O apagão teria sido causado por eventos climáticos, mas a oposição não perdeu tempo e pôs em circulação suspeitas de falta de investimentos na segurança do sistema. Subitamente, pareceu que o governo Lula estava sendo punido pela negligência com que tratou temas importantes, como a elevação da taxa de investimentos. A própria ministra Dilma Rousseff (PT-RS) poucos dias antes afirmara que o tempo dos apagões tinha acabado.
Independentemente de suas causas ou implicações de médio prazo, o apagão cria interesse em duas questões importantes sobre o contexto da eleição de 2010: (a) o governo Lula corre o risco de ser vitimado eleitoralmente por temas da agenda de reformas que abandonou? (b) a retórica de campanha de sua candidata presidencial está mesmo ajustada ao momento econômico gerado por seu governo?

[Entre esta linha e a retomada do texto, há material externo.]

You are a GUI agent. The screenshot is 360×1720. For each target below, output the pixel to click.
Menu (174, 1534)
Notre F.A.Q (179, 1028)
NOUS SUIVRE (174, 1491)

1. Estado, reformas e câmbio
Um exame da configuração do noticiário político já mostraria o governo Lula envolvido com problemas criados pelo seu próprio desinteresse em questões relativas à gerência do Estado.
Tendo feito a opção por um programa de várias obras de menor escala pelo país – o PAC -, o governo vive hoje os efeitos colaterais da difusão de problemas e polêmicas por todos os estados. Praticamente toda a semana alguma irregularidade é noticiada, enquanto o governo é forçado a reconhecer as dificuldades de sua execução orçamentária.
Forçado a entregar a gestão de boa parte dos projetos do PAC a lideranças aliadas, não restou ao governo senão abrir um conflito com o Tribunal de Contas da União por conta da fiscalização das obras. A proposta de afrontar a posição institucional do TCU, criando outras instâncias de controle ou livrando funcionários de suas punições, soa negativa em termos eleitorais.
A questão das obras paradas no TCU nem se compara à possibilidade sugerida pelo apagão da última terça-feira. Conjugado à retomada do crescimento econômico, ele trouxe de novo a sombra do “gargalo”, que mistura a imagem de incompetência gerencial com a impressão de falta de investimentos.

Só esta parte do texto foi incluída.